Encore une fois : pour rembourser la dette publique, l’État modifie deux entrées dans son propre tableur – un chiffre qui indique combien de titres appartiennent au secteur privé est réduit et un autre qui indique combien de dollars américains sont conservés à la Fed dans les comptes de réserve est augmenté. Rien de plus. Dette payée. Tous les créanciers sont remboursés. C’est quoi le problème ?

Que se passera-t-il donc si la Chine refuse d’acheter notre dette aux taux d’intérêt peu élevés qui lui sont actuellement affectés ? Les taux d’intérêt doivent augmenter pour attirer leurs achats de titres du Trésor, n’est-ce pas ? Faux !

La Chine peut le laisser sur son compte chèque. Cela n’a aucune importance pour un Etat qui comprend son propre système monétaire. Les fonds ne sont pas utilisés à des fins de dépenses, tel que décrit précédemment. Il n’y a pas de conséquences négatives à ce que les fonds soient sur un compte chèque à la Fed plutôt que sur un compte d’épargne à la Fed.

Que se passe-t-il si la Chine dit : « Nous ne voulons plus avoir de compte chèque à la Fed. Payez-nous en or ou par tout autre moyen d’échange ! » Elle n’a tout simplement pas cette option dans notre système actuel de  » devise fiat « 1, comme elle l’a su lorsqu’elle a vendu les uniformes à l’armée américaine et que la monnaie a été déposée sur son compte chèque à la Fed. Si elle veut autre chose que des dollars, elle doit l’acheter à un vendeur le voulant, tout comme nous le faisons lorsque nous dépensons nos dollars.

Un jour, ce seront nos enfants qui changeront les chiffres de ce qui sera leur feuille de calcul, tout aussi facilement que nous l’avons fait, et nos parents l’ont fait, mais avec une meilleure compréhension, espérons-le ! Mais pour l’instant, l’escroquerie innocente et mortelle qui consiste à laisser la dette publique à nos enfants continue de guider les politiques et nous empêche d’optimiser la production et l’emploi.

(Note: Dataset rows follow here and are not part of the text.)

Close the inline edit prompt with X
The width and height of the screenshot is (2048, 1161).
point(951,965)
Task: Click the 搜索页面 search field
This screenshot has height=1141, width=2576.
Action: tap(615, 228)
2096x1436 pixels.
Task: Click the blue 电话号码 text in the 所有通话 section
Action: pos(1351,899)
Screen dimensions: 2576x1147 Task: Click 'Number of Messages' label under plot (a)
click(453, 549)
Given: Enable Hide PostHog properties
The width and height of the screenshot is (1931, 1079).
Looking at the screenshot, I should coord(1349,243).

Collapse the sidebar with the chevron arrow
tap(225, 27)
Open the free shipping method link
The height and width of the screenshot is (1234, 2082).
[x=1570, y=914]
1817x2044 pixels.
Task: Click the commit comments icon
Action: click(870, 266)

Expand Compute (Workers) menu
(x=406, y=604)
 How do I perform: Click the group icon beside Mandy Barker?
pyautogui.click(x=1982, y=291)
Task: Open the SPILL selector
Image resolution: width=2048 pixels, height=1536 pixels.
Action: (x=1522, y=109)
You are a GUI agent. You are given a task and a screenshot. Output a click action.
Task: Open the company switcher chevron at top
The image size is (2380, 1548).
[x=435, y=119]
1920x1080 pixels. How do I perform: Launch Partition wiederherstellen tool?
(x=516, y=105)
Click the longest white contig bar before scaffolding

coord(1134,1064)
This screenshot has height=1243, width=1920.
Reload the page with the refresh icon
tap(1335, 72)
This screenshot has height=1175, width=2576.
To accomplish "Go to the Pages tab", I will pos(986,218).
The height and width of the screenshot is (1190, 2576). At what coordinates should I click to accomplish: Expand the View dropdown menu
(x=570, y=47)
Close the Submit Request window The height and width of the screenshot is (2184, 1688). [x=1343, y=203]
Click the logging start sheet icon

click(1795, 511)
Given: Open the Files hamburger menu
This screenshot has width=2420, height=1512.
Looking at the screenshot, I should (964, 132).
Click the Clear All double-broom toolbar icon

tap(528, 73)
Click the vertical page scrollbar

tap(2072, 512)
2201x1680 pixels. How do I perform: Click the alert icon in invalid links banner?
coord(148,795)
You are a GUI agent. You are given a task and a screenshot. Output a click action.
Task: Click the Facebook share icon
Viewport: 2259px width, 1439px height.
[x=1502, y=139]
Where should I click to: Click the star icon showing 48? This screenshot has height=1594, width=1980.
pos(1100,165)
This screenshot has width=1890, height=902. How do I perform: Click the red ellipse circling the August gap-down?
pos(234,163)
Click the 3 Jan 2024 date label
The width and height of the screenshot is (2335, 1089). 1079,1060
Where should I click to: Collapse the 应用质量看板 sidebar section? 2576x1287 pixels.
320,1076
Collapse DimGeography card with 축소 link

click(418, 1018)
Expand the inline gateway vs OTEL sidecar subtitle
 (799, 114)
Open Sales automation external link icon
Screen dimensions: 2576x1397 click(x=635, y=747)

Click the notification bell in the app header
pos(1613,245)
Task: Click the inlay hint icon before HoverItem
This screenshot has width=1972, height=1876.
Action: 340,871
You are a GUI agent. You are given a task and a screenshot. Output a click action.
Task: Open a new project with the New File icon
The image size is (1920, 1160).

La production perdue et le capital humain déprécié sont le prix réel que nous, et nos enfants, payons maintenant et qui diminue à la fois le présent et l’avenir. Nous nous contentons de moins que ce que nous pouvons produire et nous maintenons des niveaux élevés de chômage (avec tous les crimes, problèmes familiaux et médicaux qui y sont associés) tandis que nos enfants sont privés des investissements réels qui auraient été réalisés en leur faveur si nous avions su maintenir nos ressources humaines au leur plein emploi et productives.


Notes

1 En 1971, les États-Unis ont abandonné l’étalon-or pour les comptes internationaux, mettant officiellement fin à toute convertibilité du dollar américain garantie par l’État.